The Habitual Brain
How routine, action and thought are the structure of life – for better or worse, a blessing or a curse…
We humans are creatures of habit, and more often than not, our habits are like the 6th sense that overrules the other 5. Our brains naturally LOVE what’s familiar because it feels comfortable and by evolution keeps us safe. On a physiological level, repeated actions literally create neural pathways in the brain, which explains why it can be so incredibly hard to break a habit (enter New year’s resolutions…) – because you have to undo the wiring! Luckily, in spite of their bad rep, habits can be wonderfully helpful and supportive in our busy life! How? Because good habits are consciously formed; bad habits we fall into…

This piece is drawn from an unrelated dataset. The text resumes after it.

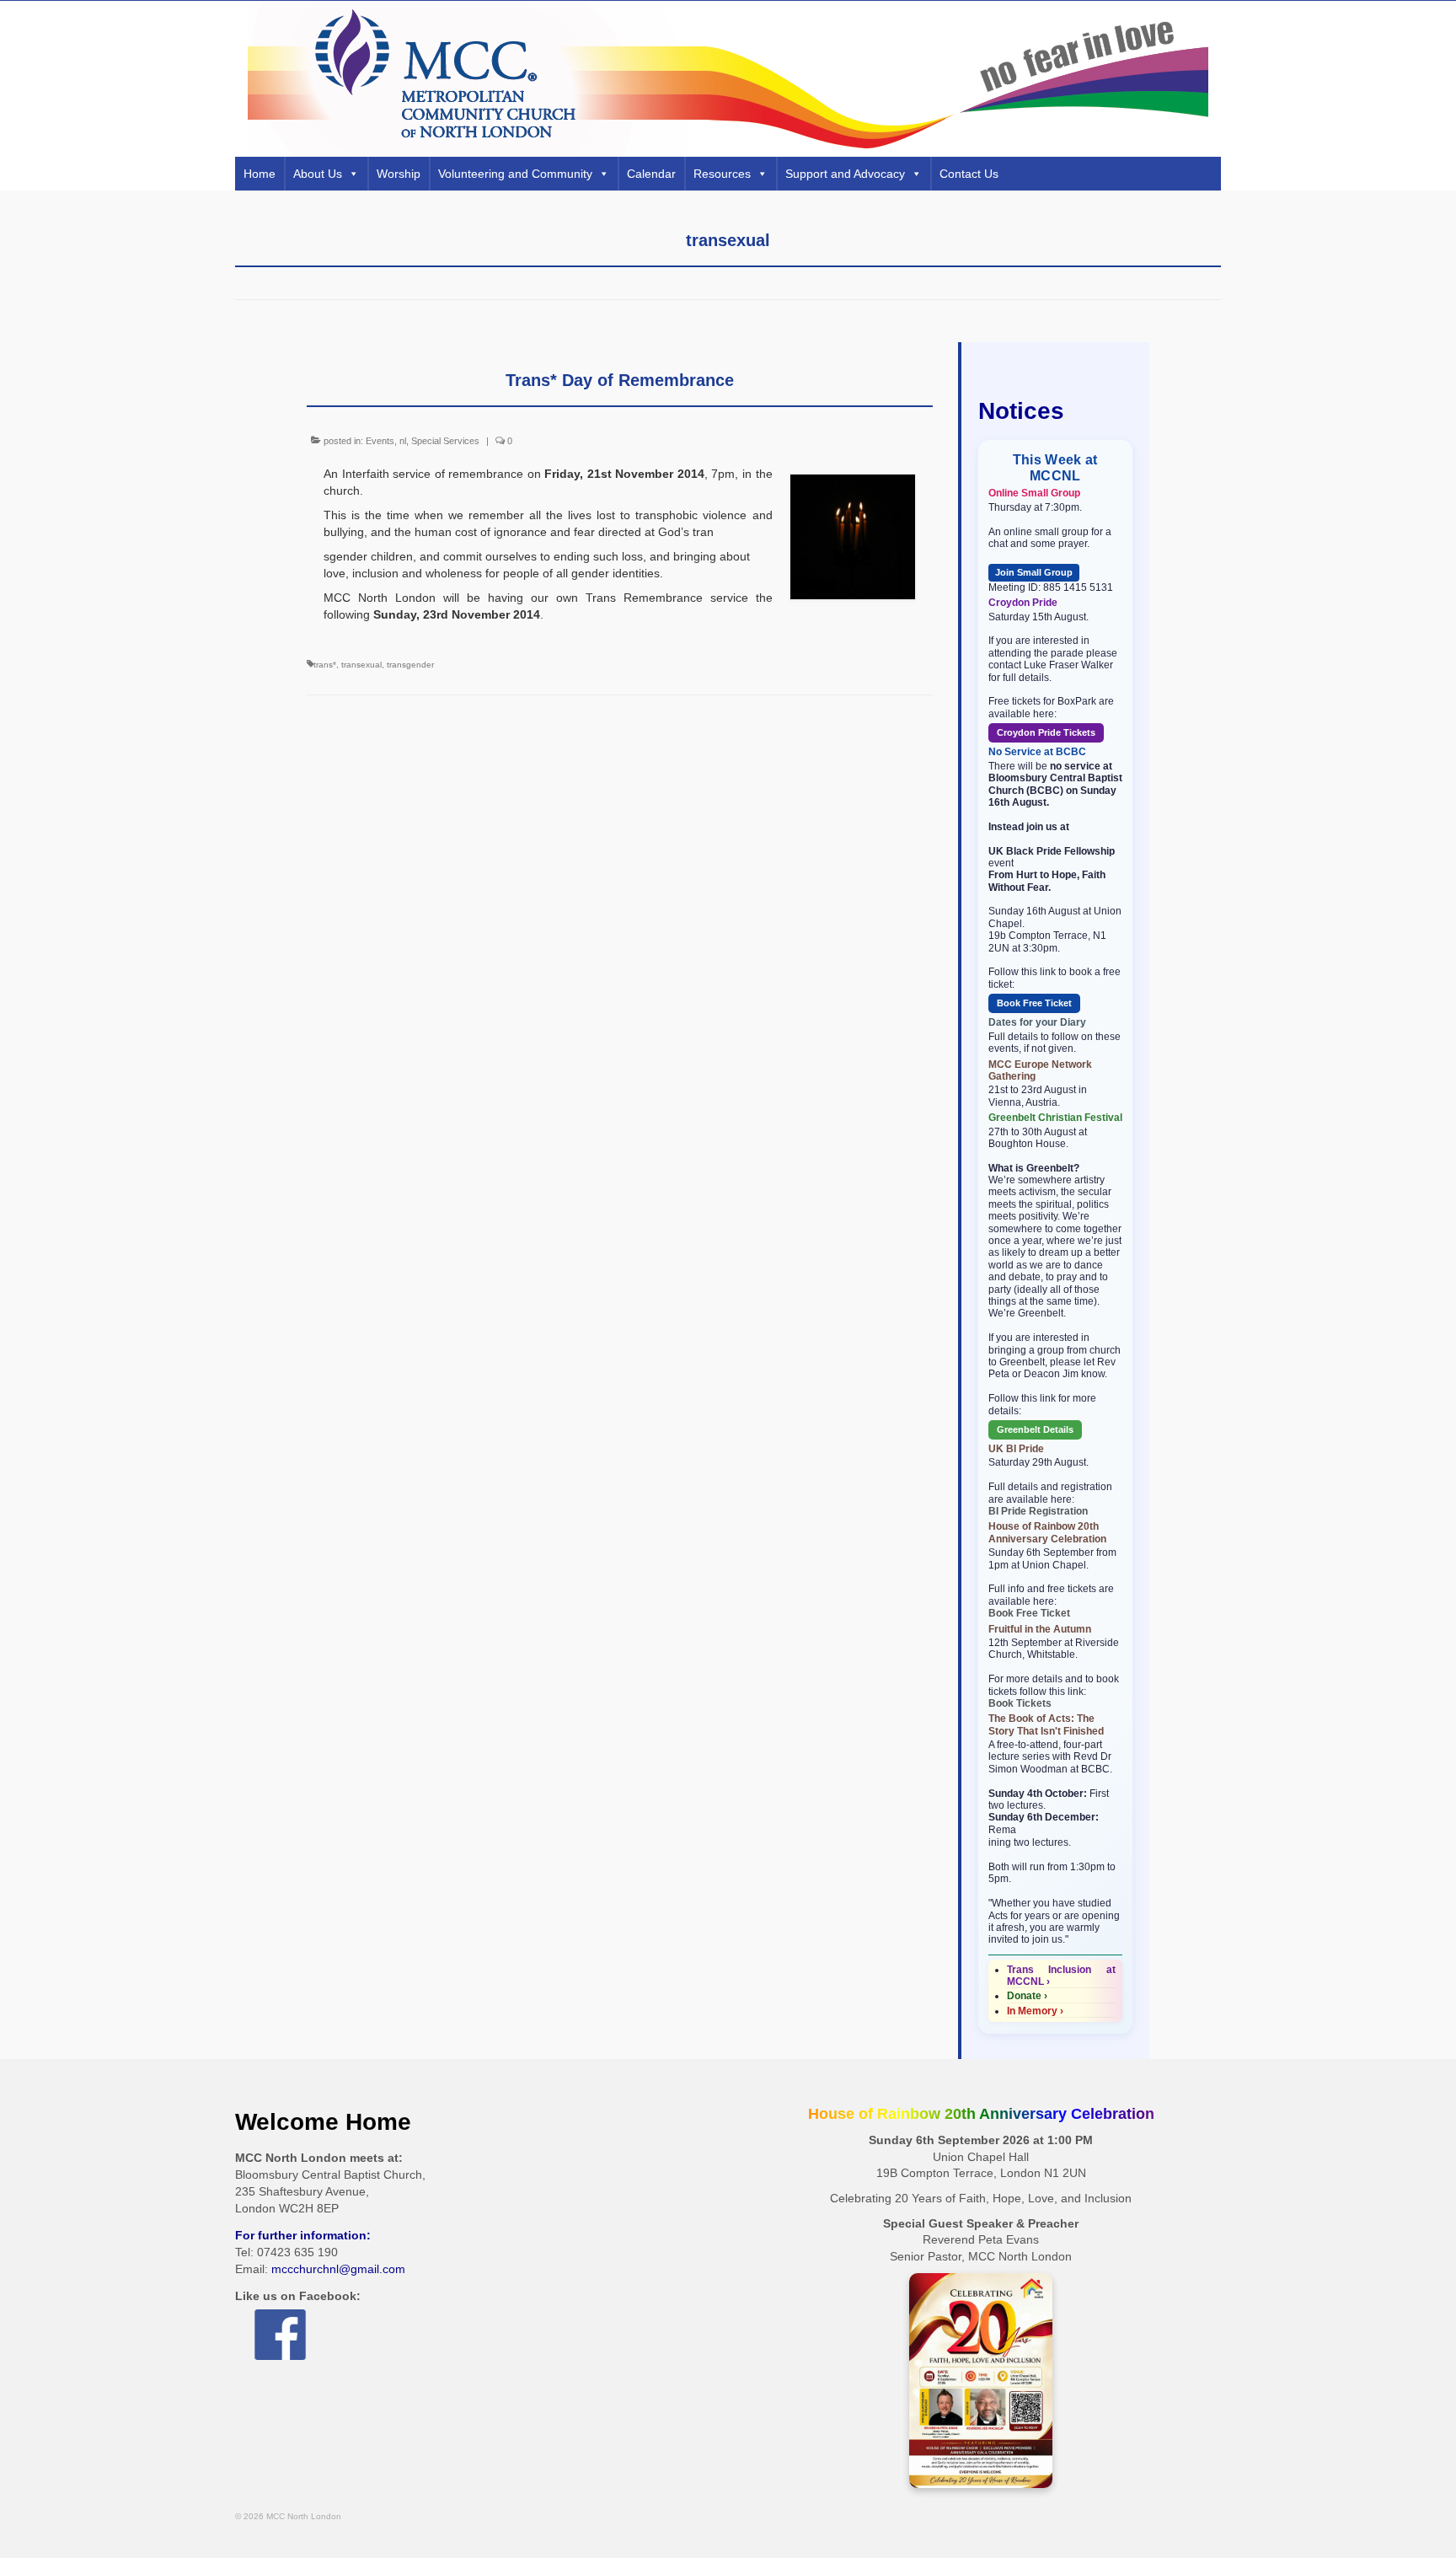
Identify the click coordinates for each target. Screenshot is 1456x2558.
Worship (398, 173)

We often absentmindly stick to a particular routine without considering the consequence or effectiveness of it: a glass of wine to “unwind” after work; a packet of crisps or chocolate with a movie, and screening Facebook in bed for the 100th time that day. Habits can also be more physical and characteristically individual: biting our nails, picking our nose, playing with hair or licking a spoon when we cook. But, we COULD form a habit to dish up less; to stick to one glass of wine, not to keep electronic devices by our bed, to floss regularly, to reply to messages as soon as we receive them, to step away from the computer and sit in the sun for a few minutes, to do face-yoga while we’re sitting on the toilet… All these small changes can amount to enormous improvement in health, time and stress management.
Bruce Lipton, a professor in epigenetics (gene expression by environment) and author of the best-selling award-winning book “The Biology of Belief” explains: “There are two minds. There is the conscious mind (creative) , and the subconscious mind (habitual) with a program which it plays over and over and over again. The most important thing about a habit mind is that it is resistant to change. The first seven years of your life the mind is operating in a low vibrational beta frequency, like hypnosis. So that is one way of changing the program. The other way is habituation, where you make a practice out of something, every day repeat it over and over again, to create new programming.”
Building new habits takes determination and time! Beyonce famously went on a 22-day vegan challenge and the brand 22 Days Nutrition took off like a rocket? Why did it work? Well, one: always get Beyonce to advertise your product; and two: it’s been proven that it takes 21 days to change/form a habit. And you can take it even a step further: when a habit begins to cost money, it’s called a hobby! 🙂
So here are 7 MYHRU tried-and-tested steps on making a positive habit stick:
- Identify the habit you want to form.
For example: Daily exercise.
- Make a conscious decision about this habit:
I’m going to exercise e v e r y single day.
- Identify potential obstacles and adjust the habit:
There might be distraction during the day and I might lose motivation or become tired. My solution will be to exercise first thing in the morning.
- Be flexible about your new habit:
I will not put time constraint on exercise if I’ve got a particularly busy morning. Even 20 minutes is better than nothing.
If I start getting bored with this routine, instead of giving up I’m simply going to try something different.
- Devise a plan:
The best place to exercise is… because I won’t be disturbed and I won’t wake anyone up.
- Employ vivid visualisation and set specific personal goals:
When I stick to exercising, I’m going to be healthy. – too generic.
When I stick to exercising, I’m going to live longer for my family, be full or energy, have fantastic complexion, fit in my favourite jeans, feel good about myself and start each day on a high which my work colleagues will notice!
- Establish healthy ways to reward yourself:
As soon as I’m done, I’m going to make myself my favourite banana, date and almond smoothie! (immediate reward)
Once I reach my goal weight, I’m going shopping for a new bikini! (the big carrot)
So habituate your way to success and happiness, as we strive to do the same at MYHRU, with agreement by Aristotle who said: We are what we repeatedly do; excellence, then, is not an act, but a habit.”